Get all the female names for 2000, order from highest usage to lowest
year_2000 <- national_names_raw %>%
filter(Gender == "F" & (Year == 2000)) %>%
group_by(Year, Name) %>%
summarise(sum_of_name = sum(Count)) %>%
arrange(-sum_of_name, Name)
(kaitlyns_2000 <- year_2000 %>%
filter(Name %in% kaitlyn_derivations) %>%
summarise(total_kaitlyns_2000 = sum(sum_of_name)) %>%
select(-Year) %>%
unlist())
## total_kaitlyns_2000
## 26789
dispersion_2000 <- year_2000 %>%
filter(Name %in% kaitlyn_derivations) %>%
arrange(-sum_of_name)
length(unique(dispersion_2000$Name))
## [1] 37
head(dispersion_2000, 10)
## Source: local data frame [10 x 3]
## Groups: Year [1]
##
## Year Name sum_of_name
## <int> <fctr> <int>
## 1 2000 Kaitlyn 8757
## 2 2000 Katelyn 5501
## 3 2000 Caitlin 4102
## 4 2000 Caitlyn 2835
## 5 2000 Kaitlin 2135
## 6 2000 Katelynn 1388
## 7 2000 Kaitlynn 802
## 8 2000 Katelin 409
## 9 2000 Caitlynn 274
## 10 2000 Catelyn 91
ranked_names_2000 <- tibble::rownames_to_column(year_2000, var = "rank")

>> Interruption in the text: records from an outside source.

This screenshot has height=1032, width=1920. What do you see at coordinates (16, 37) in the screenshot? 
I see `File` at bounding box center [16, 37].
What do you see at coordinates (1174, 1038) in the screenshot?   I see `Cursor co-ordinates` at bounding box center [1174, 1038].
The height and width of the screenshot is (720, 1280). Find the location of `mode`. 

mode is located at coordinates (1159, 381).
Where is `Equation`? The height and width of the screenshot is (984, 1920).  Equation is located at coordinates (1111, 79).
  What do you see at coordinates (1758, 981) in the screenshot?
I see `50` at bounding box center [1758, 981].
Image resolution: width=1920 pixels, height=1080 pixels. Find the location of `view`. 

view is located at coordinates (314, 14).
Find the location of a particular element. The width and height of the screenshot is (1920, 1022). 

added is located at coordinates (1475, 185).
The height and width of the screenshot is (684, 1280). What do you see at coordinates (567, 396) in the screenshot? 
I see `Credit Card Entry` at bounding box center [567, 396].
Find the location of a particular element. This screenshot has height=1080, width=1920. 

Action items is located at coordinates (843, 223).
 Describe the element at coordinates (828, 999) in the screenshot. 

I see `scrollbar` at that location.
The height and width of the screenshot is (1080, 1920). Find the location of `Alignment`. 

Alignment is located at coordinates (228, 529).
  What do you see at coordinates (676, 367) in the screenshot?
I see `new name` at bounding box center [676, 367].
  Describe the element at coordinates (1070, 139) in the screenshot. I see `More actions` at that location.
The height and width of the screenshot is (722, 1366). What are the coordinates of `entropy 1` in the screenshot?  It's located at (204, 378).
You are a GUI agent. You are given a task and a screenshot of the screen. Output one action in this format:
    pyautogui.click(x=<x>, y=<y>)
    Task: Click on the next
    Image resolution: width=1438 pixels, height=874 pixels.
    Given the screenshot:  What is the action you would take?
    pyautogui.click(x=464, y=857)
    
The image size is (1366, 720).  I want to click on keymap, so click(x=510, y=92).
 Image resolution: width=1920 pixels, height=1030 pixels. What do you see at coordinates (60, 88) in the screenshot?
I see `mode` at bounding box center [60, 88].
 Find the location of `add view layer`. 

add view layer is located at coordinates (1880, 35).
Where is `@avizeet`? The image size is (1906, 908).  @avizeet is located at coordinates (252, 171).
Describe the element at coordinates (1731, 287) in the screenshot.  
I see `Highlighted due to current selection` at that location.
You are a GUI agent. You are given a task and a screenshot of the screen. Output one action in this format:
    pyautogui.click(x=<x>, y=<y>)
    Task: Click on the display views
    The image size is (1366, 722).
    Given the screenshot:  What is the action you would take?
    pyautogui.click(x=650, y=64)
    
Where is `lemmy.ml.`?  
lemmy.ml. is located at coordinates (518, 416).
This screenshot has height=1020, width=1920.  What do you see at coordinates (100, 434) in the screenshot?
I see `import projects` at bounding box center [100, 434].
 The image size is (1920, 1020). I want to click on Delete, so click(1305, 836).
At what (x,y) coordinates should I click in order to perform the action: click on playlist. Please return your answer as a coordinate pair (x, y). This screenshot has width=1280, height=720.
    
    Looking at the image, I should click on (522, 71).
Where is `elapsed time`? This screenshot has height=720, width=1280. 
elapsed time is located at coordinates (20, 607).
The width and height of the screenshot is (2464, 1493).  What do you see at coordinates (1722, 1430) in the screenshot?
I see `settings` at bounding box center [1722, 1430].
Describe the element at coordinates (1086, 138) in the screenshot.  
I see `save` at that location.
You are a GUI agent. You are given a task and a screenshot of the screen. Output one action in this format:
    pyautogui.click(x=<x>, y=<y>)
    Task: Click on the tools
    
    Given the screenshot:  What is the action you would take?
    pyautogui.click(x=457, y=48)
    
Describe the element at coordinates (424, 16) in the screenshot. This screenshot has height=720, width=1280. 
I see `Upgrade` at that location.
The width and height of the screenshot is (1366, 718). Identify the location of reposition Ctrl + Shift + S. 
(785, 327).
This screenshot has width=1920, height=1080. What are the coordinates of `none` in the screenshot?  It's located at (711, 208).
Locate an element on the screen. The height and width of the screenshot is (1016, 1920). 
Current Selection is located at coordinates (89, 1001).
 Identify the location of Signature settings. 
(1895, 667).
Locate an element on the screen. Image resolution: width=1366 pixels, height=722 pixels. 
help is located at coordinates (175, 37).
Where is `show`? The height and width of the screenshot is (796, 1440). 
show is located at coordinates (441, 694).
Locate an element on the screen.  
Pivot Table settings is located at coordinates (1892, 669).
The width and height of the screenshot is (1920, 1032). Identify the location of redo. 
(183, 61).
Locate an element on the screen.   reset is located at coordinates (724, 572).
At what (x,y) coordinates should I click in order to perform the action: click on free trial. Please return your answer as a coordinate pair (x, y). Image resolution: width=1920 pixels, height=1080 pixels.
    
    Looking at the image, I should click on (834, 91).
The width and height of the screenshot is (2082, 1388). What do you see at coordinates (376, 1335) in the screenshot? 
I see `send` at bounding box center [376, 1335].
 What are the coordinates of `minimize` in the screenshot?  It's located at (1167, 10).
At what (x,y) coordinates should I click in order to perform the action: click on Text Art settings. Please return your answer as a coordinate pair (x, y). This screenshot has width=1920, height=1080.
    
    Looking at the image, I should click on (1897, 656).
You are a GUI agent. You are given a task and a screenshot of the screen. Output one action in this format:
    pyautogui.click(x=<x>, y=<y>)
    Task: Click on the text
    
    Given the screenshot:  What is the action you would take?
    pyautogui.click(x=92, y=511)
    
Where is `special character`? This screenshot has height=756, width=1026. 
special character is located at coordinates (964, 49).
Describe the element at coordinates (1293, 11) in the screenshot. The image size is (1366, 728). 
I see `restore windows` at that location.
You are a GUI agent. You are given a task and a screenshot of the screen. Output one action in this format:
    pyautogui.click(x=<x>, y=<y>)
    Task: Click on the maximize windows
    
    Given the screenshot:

rn_2000 <- ranked_names_2000 %>%
mutate(rank = as.integer(rank))
(top_twenty_2000 <- rn_2000 %>%
filter(rank <= 20))
## Source: local data frame [20 x 4]
## Groups: Year [1]
##
## rank Year Name sum_of_name
## <int> <int> <fctr> <int>
## 1 1 2000 Emily 25952
## 2 2 2000 Hannah 23073
## 3 3 2000 Madison 19967
## 4 4 2000 Ashley 17995
## 5 5 2000 Sarah 17687
## 6 6 2000 Alexis 17627
## 7 7 2000 Samantha 17264
## 8 8 2000 Jessica 15704
## 9 9 2000 Elizabeth 15088
## 10 10 2000 Taylor 15078
## 11 11 2000 Lauren 14172
## 12 12 2000 Alyssa 13552
## 13 13 2000 Kayla 13310
## 14 14 2000 Abigail 13087
## 15 15 2000 Brianna 12873
## 16 16 2000 Olivia 12852
## 17 17 2000 Emma 12540
## 18 18 2000 Megan 11433
## 19 19 2000 Grace 11283
## 20 20 2000 Victoria 10922
top_twenty_2000$Name <- ordered(x=top_twenty_2000$Name, levels = top_twenty_2000$Name)
ggplot(top_twenty_2000,aes(x=Name, y=sum_of_name))+
geom_bar(stat = "identity") +
labs(title="Top 20 girl names of 2000",
y="Number of girls with name") +
geom_hline(yintercept = kaitlyns_2000, color = "red") +
theme(axis.text.x = element_text(angle = 90, hjust = 1)) +
annotate("text", x="Kayla", y=24000,
label = "Red line represents number of Kaitlyns born in 2000",
color = "red")
The number of girls named Kaitlyn, and derivations, in 2000 was 22,985 that name would have ranked 1st in 2000. The most popular name.
We can assume that Kaitlyn was in the top ten most used girls name during the entire decade from 1990 to 2000. It was the most popular name in 2000, and the 3rd most popular in 1995.If you meet a Kaitlyn chances are that she was born between 1985 (the 2nd half of the growth period), and 2000 (the end of the sustained period). As of this writing (2016), they would be between 16 and 31 years old.
An older Kaitlyn would be considered an early adopter, and a younger Kaitlyn would be considered a late adopter.